Supplied material:

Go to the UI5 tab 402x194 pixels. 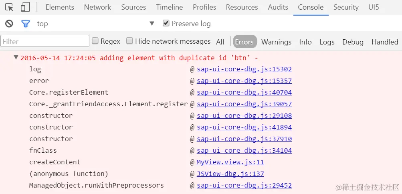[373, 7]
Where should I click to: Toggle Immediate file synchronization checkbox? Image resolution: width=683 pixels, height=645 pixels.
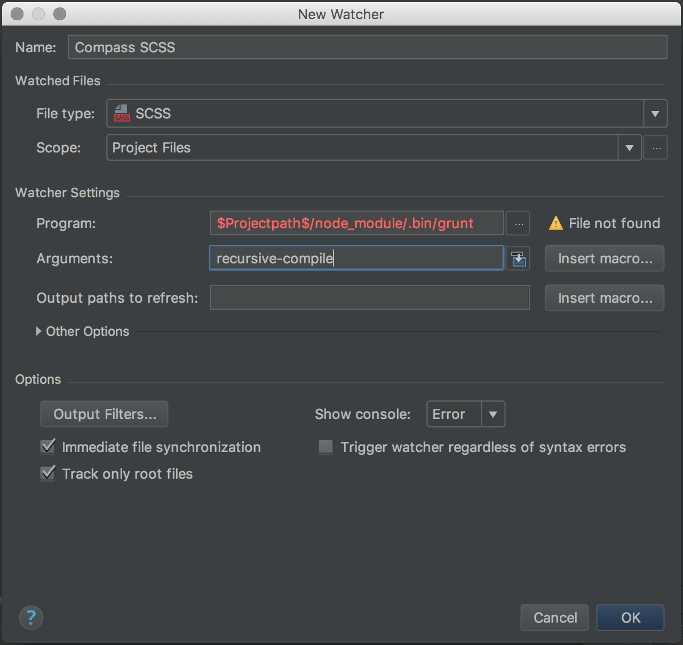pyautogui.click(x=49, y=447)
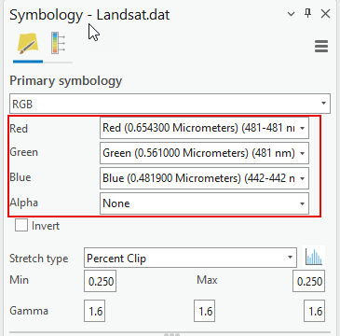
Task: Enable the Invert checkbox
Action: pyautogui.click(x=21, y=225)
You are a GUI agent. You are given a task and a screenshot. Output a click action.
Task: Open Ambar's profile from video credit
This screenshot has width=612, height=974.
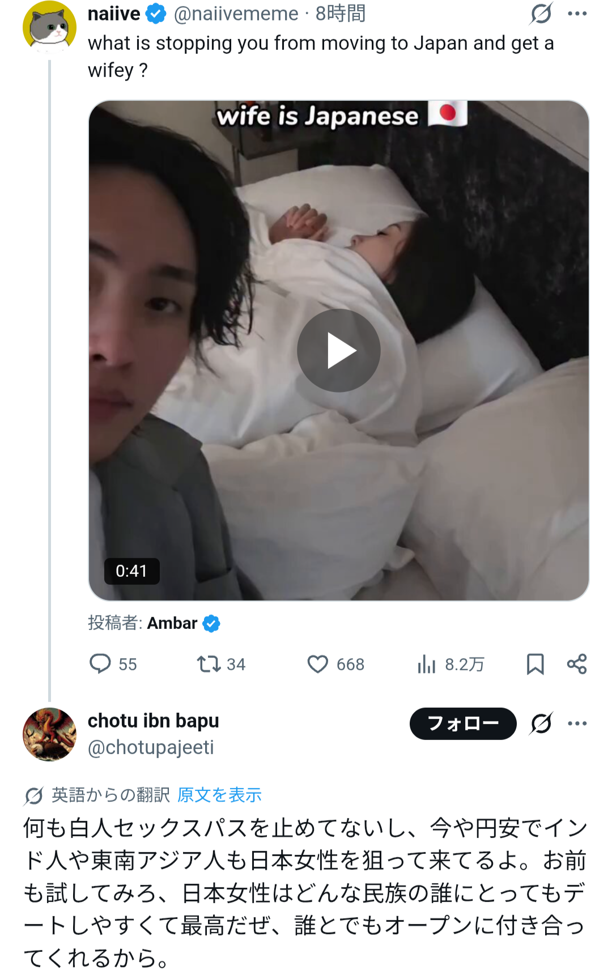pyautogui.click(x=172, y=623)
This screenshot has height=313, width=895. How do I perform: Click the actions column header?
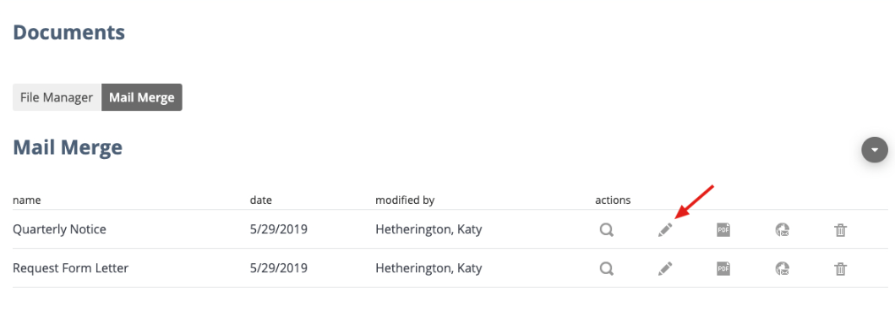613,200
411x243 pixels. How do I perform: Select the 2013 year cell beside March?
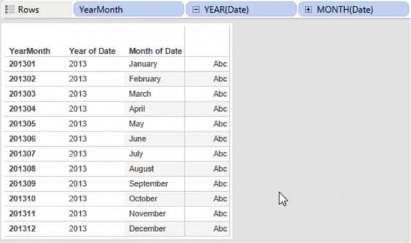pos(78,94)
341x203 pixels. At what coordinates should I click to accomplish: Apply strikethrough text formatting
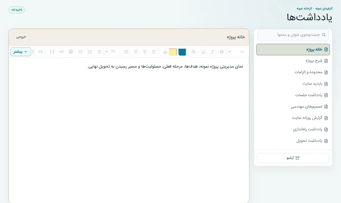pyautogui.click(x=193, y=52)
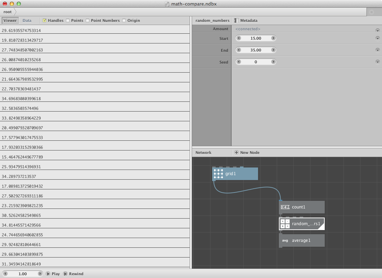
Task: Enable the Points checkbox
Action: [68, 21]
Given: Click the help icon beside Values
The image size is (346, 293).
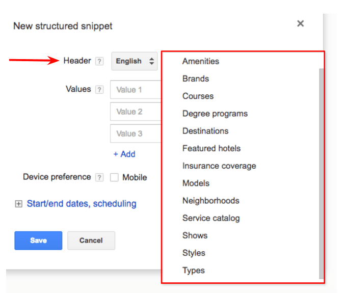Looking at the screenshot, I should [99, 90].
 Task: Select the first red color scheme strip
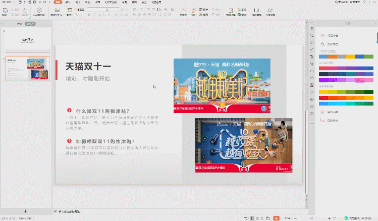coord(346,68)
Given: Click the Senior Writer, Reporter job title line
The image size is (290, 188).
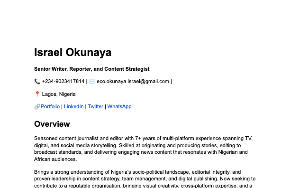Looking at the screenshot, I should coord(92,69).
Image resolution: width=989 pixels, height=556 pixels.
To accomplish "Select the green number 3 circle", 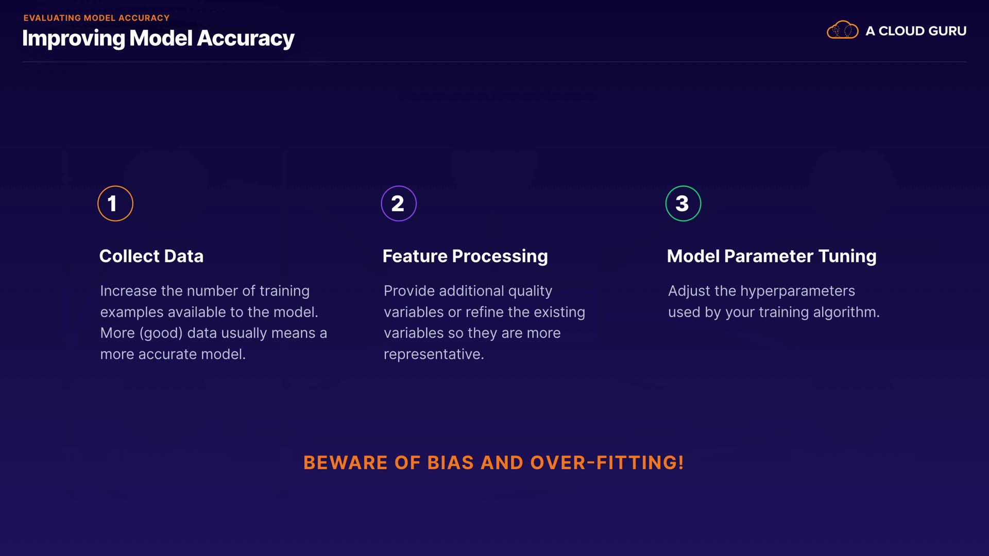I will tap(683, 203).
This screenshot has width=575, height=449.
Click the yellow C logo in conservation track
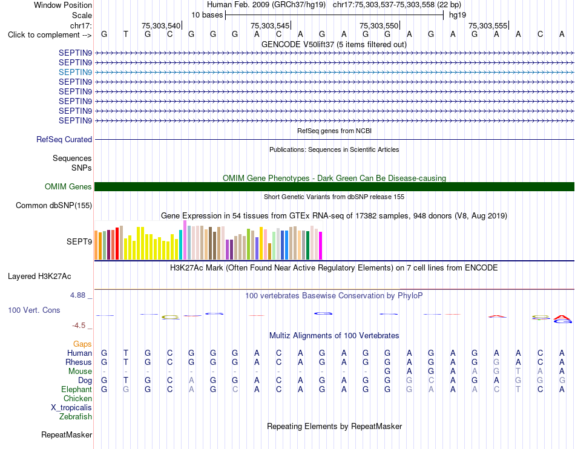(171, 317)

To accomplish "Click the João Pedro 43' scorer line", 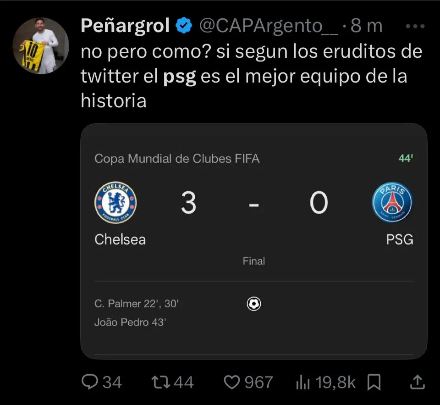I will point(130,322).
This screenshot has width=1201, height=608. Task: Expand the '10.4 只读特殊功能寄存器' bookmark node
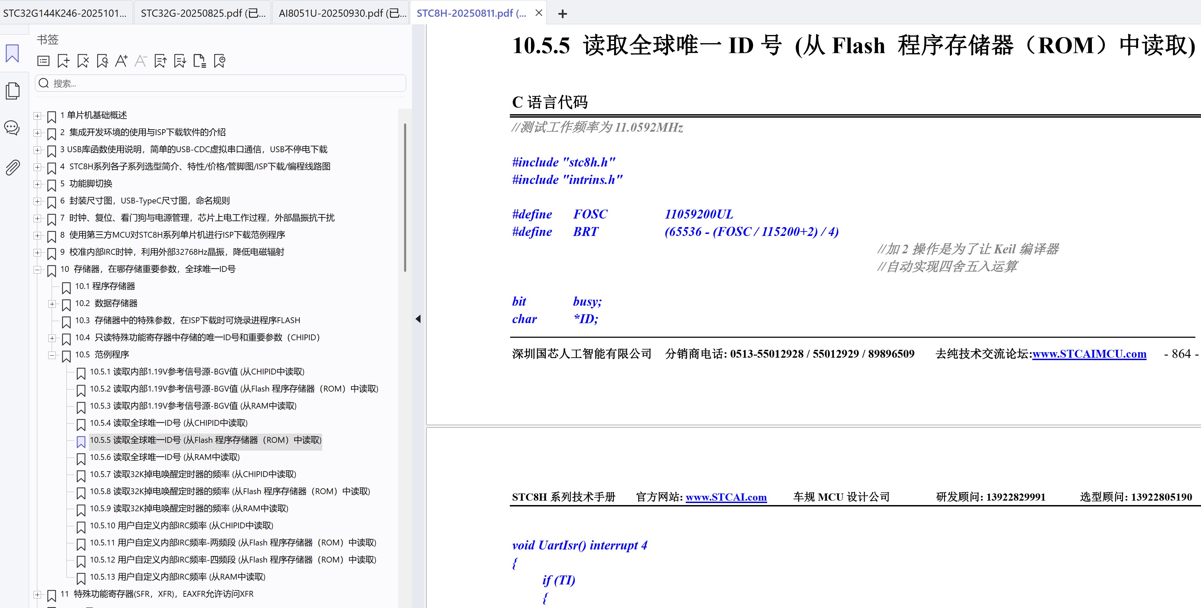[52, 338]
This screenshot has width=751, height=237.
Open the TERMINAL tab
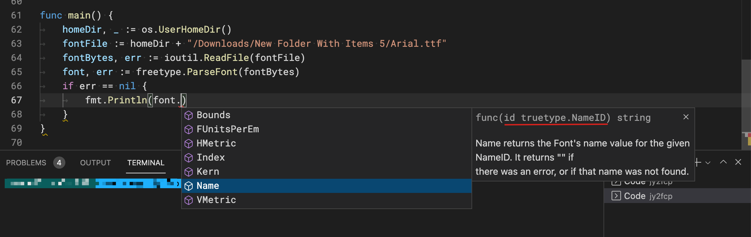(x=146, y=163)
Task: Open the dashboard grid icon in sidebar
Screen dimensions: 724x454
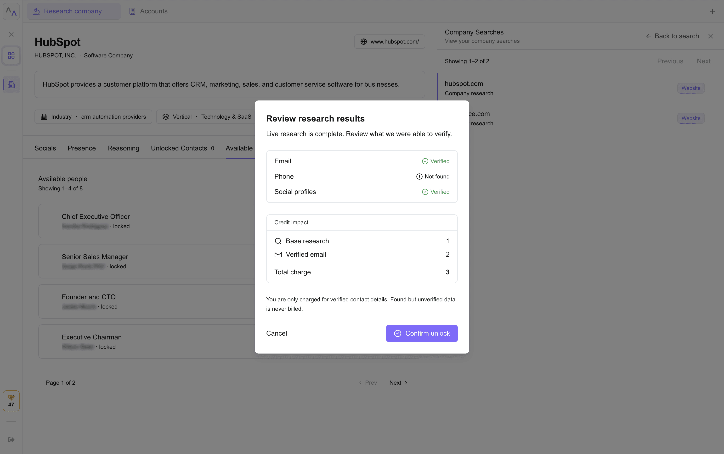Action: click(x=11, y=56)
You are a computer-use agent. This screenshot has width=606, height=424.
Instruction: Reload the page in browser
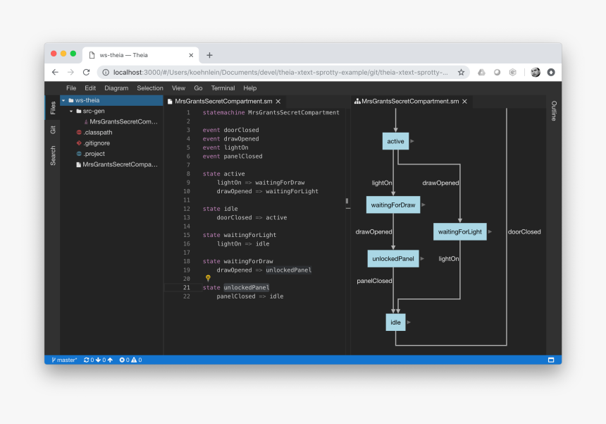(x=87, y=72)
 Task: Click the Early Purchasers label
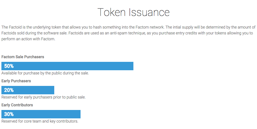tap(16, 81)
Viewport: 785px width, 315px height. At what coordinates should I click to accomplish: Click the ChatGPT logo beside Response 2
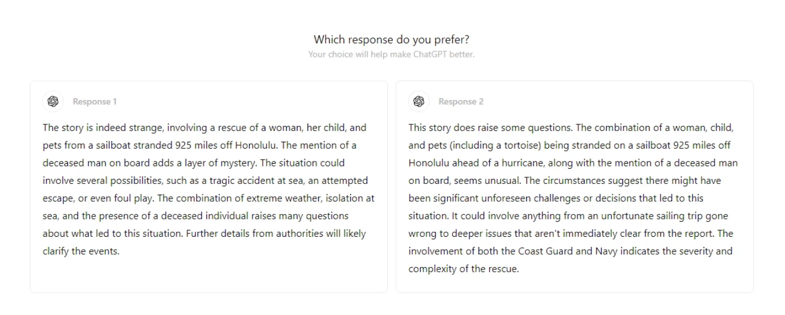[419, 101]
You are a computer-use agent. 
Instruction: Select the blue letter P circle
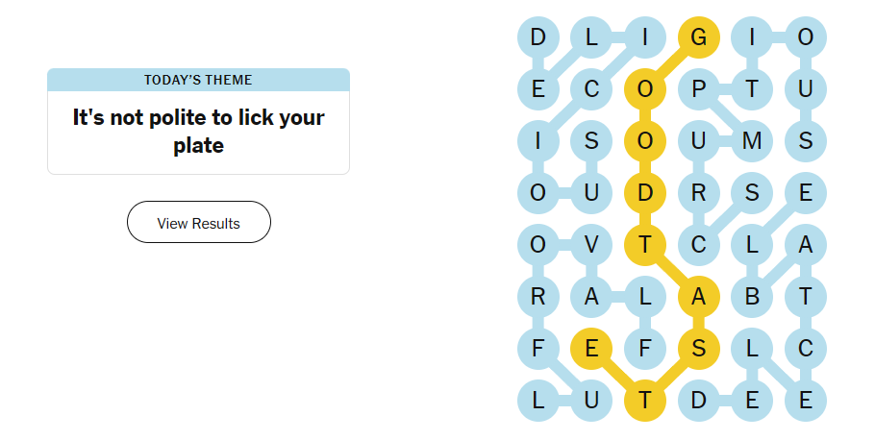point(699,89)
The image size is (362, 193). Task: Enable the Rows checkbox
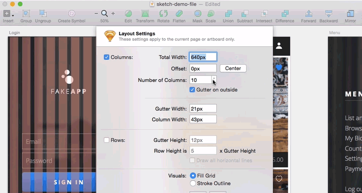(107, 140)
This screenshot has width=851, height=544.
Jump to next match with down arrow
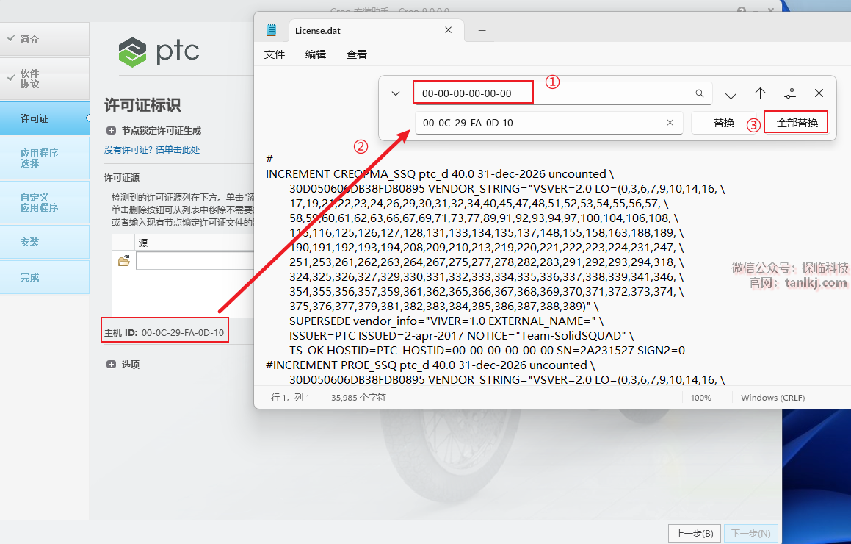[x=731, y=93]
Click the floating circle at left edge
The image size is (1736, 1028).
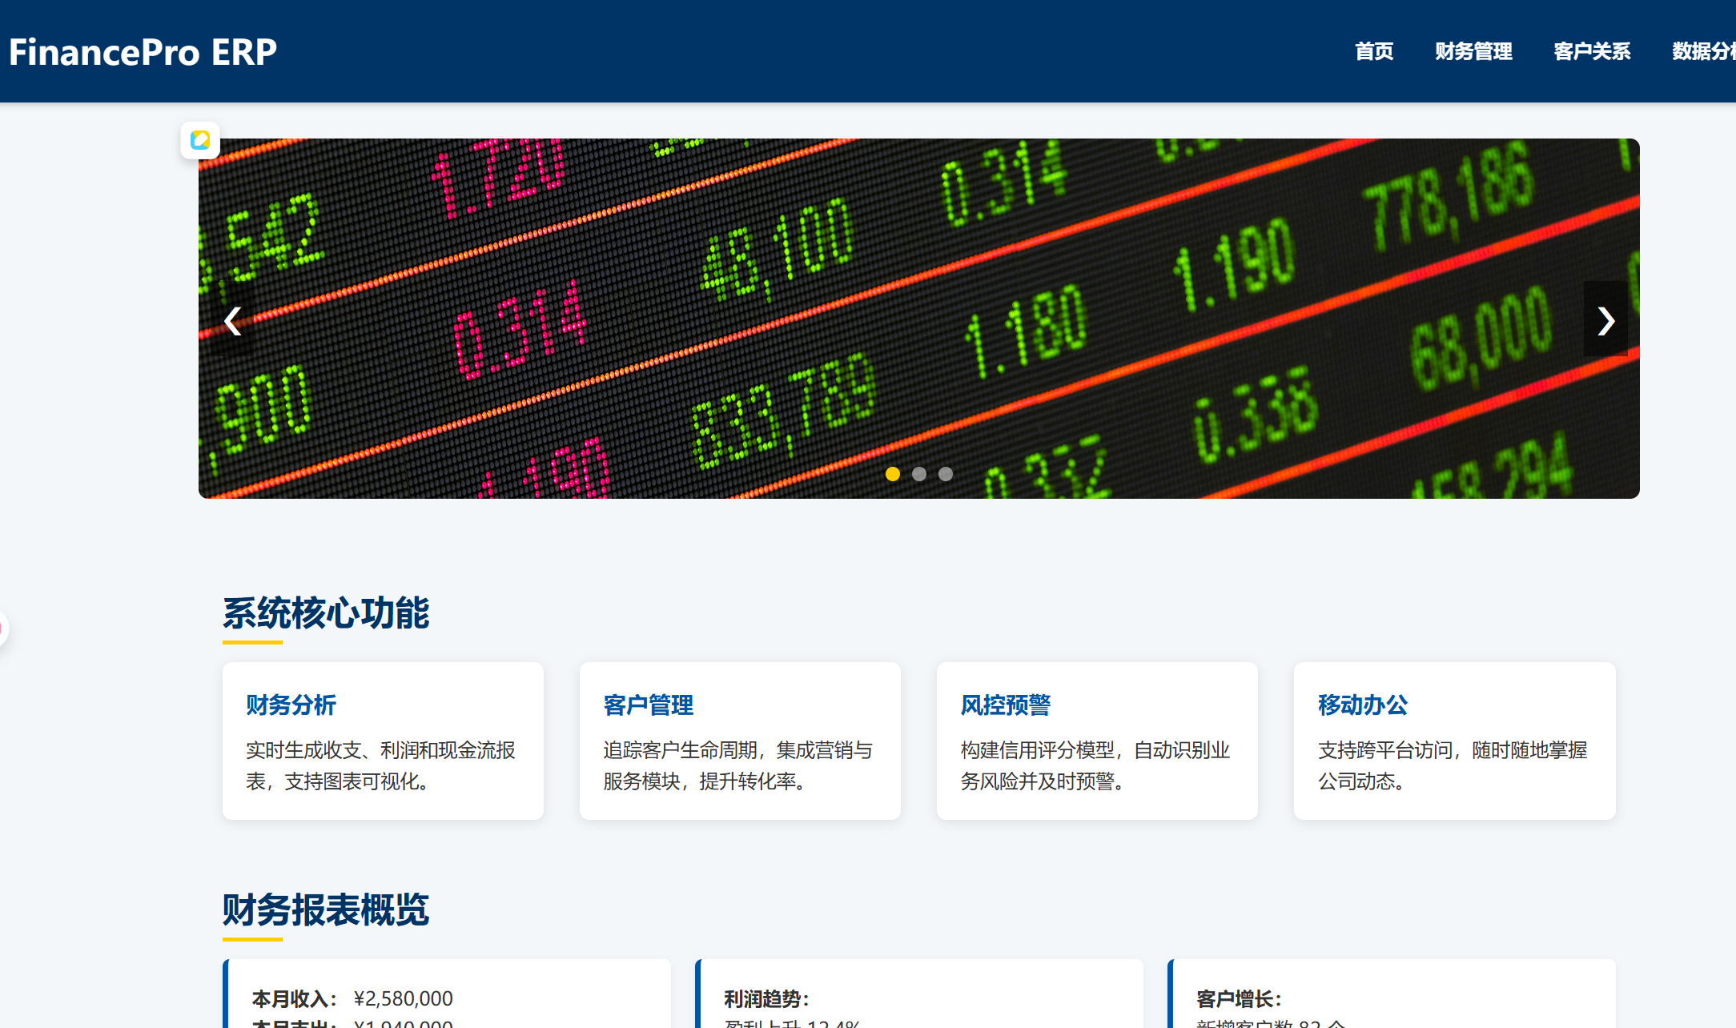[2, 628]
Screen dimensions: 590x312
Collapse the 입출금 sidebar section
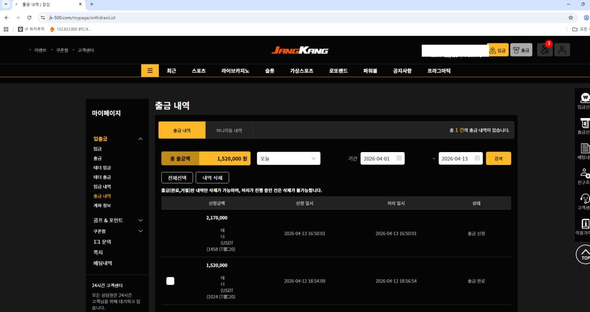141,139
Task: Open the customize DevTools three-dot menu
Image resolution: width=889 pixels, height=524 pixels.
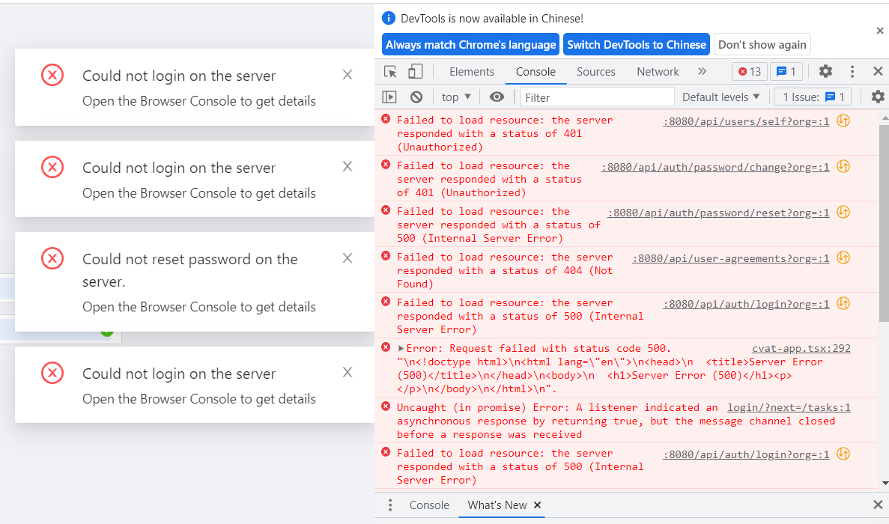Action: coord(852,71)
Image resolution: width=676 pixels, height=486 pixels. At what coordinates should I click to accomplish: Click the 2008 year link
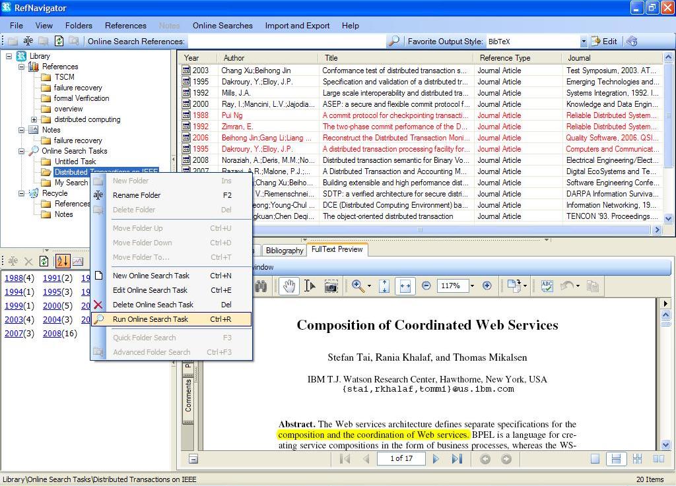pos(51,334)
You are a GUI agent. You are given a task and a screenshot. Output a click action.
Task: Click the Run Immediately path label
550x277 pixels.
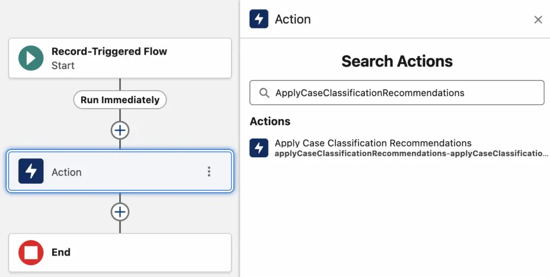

The problem:
Please rework the rows above, from the line containing "You are a computer-use agent. This" through the last row, swapping "label" for "caption" and leaving everything else untouched. Omit the pictures from your answer.

Task response:
You are a computer-use agent. This screenshot has width=606, height=424.
Instruction: Reload the page in browser
(x=87, y=72)
 Task: Click the Early Purchasers caption
tap(16, 81)
Viewport: 785px width, 315px height. At what coordinates should I click to accomplish: Click the ChatGPT logo beside Response 2
[419, 101]
You are a computer-use agent. 
Instruction: Select the blue letter P circle
point(699,89)
The image size is (362, 193). Task: Enable the Rows checkbox
(107, 140)
This screenshot has width=851, height=544.
Jump to next match with down arrow
[x=731, y=93]
Click the floating circle at left edge
The image size is (1736, 1028).
[2, 628]
Screen dimensions: 590x312
Collapse the 입출금 sidebar section
141,139
Task: Open the customize DevTools three-dot menu
Image resolution: width=889 pixels, height=524 pixels.
Action: coord(852,71)
Image resolution: width=676 pixels, height=486 pixels. At what coordinates should I click to accomplish: Click the 2008 year link
pos(51,334)
You are a GUI agent. You are given a task and a screenshot. Output a click action.
Task: Click the Run Immediately path caption
550x277 pixels.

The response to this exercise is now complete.